» WORK REQUEST
Find the line holding "[button] (128, 17)" in the entries below. Give it again exactly, along with every line after it up to and including the line holding "Alamat Email (31, 1668)".

» INPUT DATA
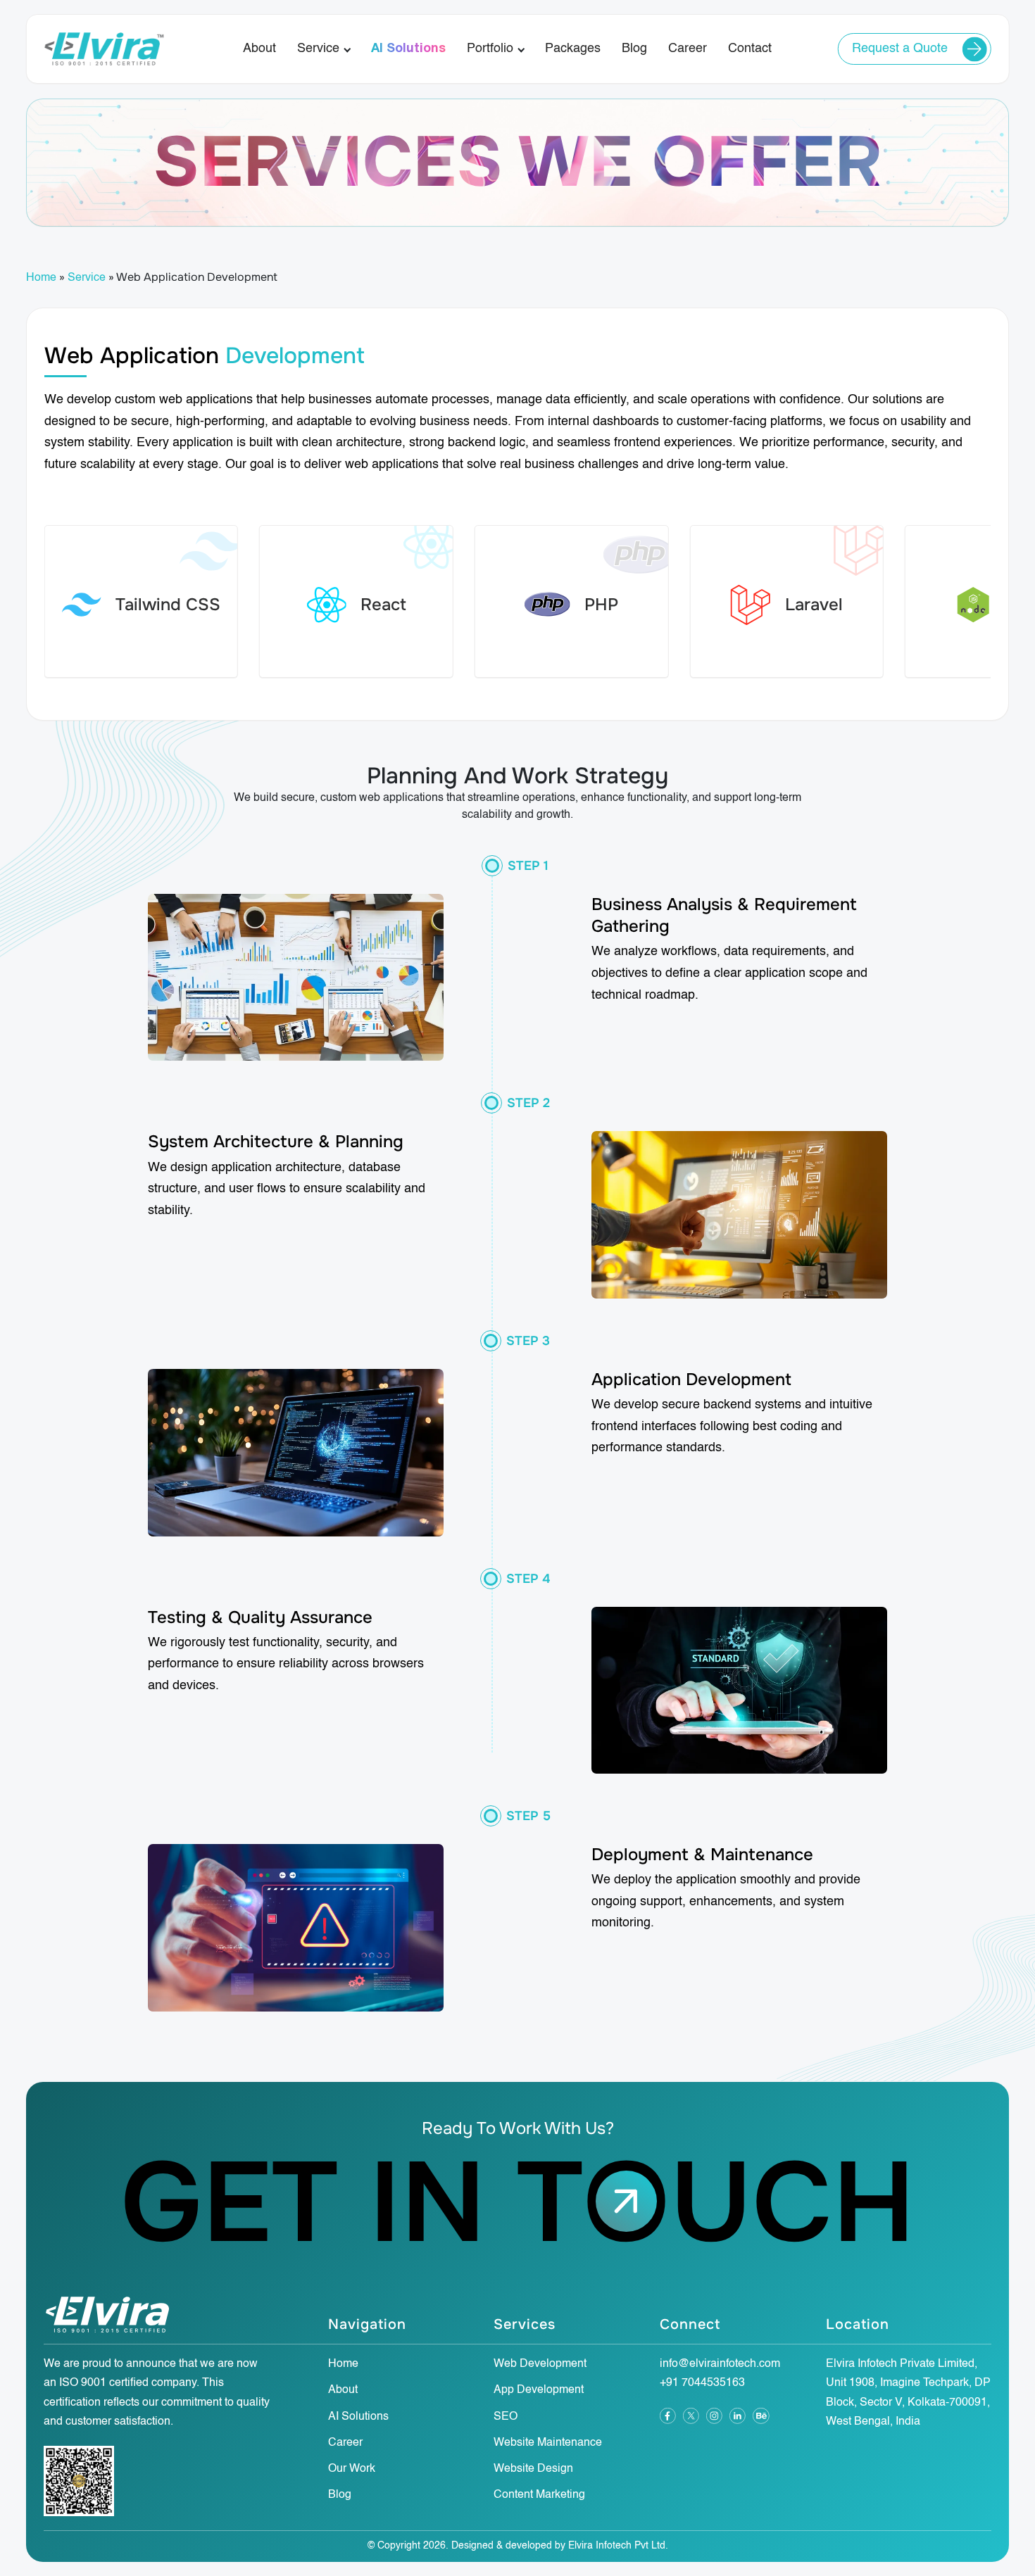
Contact (750, 48)
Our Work (351, 2469)
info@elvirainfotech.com (720, 2364)
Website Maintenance (548, 2443)
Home (41, 278)
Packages (573, 48)
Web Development (540, 2364)
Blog (634, 48)
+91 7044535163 (702, 2383)
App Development (539, 2390)
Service (318, 48)
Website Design (533, 2469)
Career (687, 48)
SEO (506, 2417)
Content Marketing (539, 2495)
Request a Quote (900, 48)
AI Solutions (408, 49)
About (259, 48)
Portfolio (490, 48)
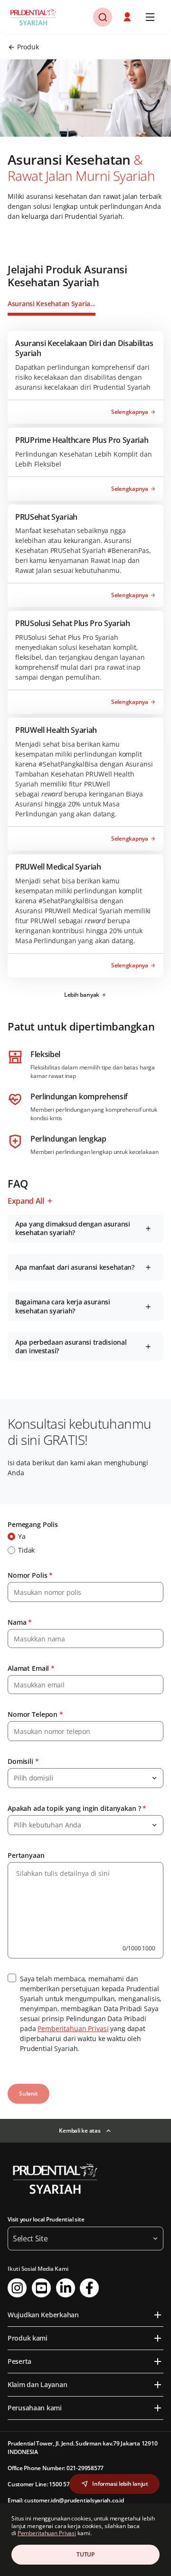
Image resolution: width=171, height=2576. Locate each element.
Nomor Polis (30, 1575)
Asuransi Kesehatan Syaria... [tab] (51, 303)
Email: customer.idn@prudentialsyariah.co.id (66, 2500)
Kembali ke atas (79, 2130)
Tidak (26, 1550)
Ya (22, 1536)
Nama (20, 1622)
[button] (128, 17)
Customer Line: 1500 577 (40, 2484)
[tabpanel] (85, 668)
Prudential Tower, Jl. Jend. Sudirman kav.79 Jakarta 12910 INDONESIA (82, 2447)
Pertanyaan (26, 1855)
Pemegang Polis (33, 1524)
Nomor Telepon (35, 1714)
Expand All (26, 1201)
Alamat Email (31, 1668)
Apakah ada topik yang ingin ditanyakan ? (77, 1808)
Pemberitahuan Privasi (73, 2028)
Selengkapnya (129, 412)
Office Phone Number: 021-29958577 (56, 2468)
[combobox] (85, 1778)
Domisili (23, 1761)
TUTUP (85, 2554)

» SOLUTION FOR THIS PROBLEM
[button] (128, 17)
Customer Line: 1500 577 (40, 2484)
[tabpanel] (85, 668)
Prudential Tower, Jl. Jend. Sudirman kav.79 Jakarta 12910 INDONESIA (82, 2447)
Pertanyaan (26, 1855)
Pemegang Polis (33, 1524)
Nomor Telepon (35, 1714)
Expand All (26, 1201)
Alamat Email (31, 1668)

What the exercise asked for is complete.